7.3.2 Leading Shipping Company to implement system
From the organization point of view, the easiest way to introduce RFID technology in
container transport is through a leading shipping line able to generate cost advantages
over their competitors and be able to convince their business partners of the benefits of
the technology. This would lead to increased pressure on other market participants to
introduce RFID to remain competitive.
Market leaders like Maersk Line - as the largest shipping company in the world with a fleet
capacity of around 17 million TEUs - have an influence on the market that is not to be
underestimated. Some companies also operate a large number of own container terminals
worldwide enabling them to benefit directly from automation potential within their own
transport chain.
But even the market leaders have limitations when it comes to developing its own
standards and have indicated to the CHINOS project team that the complexity of
implementing a new RFID technology standard are too great for them to risk taking on this
venture alone. Most of them are entirely open-minded with regards to RFID technology
but currently does not want to get involved as the first mover - at least in the short to
medium term - unless other shipping companies were to do the same with them.

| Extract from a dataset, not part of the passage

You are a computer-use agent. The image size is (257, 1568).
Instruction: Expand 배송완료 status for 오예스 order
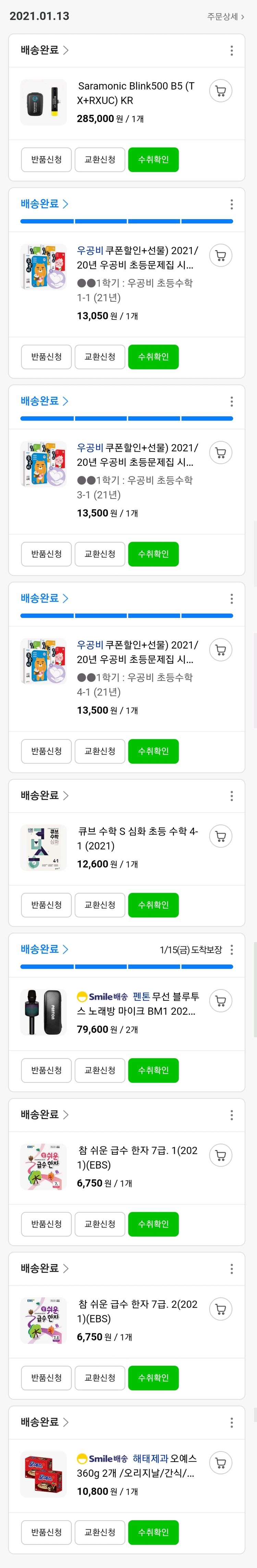[44, 1422]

7.3.3 Terminal operators and shippers to motivate shipping Lines
Shippers and terminal operators would particularly benefit from the introduction of RFID
technology to relieve the problems associated with manual container identification. RFID
would give them the increased efficiency and transparency needed in the transport chain
in order to plan for increasing volume of transport and would minimize the threat of
bottlenecks for cargo companies.
However, terminal operators, who would be able to gain a competitive advantage over
other cargo companies by being among the first to introduce RFID, have no direct
influence on how containers are equipped. And as previously mentioned, all containers
need to be equipped with RFID tags and e-seals for the system to be viable.
Traditionally, terminal operators tend to think locally and are not accustomed to joining
forces to put pressure on the shipping companies at a global level. In addition, some
major terminal operators have started implementing OCR technology to identify their
containers. Although this technology is inferior in many respects to RFID, it does have the
advantage that users do not have to wait for international standards. And this
unfortunately leads to reluctance toward other identification technologies.
The CHINOS project team has also made efforts to promote RFID in the shipping
industry. They met with the BDI (Federation of German Industries) who clearly recognized
the advantages of RFID and saw optimization potential for their own processes. But it
soon became clear that the task of getting agreement from all industry participants in a
single country - let alone globally - far exceeds the capabilities of the CHINOS project
group. So this approach will not be considered further.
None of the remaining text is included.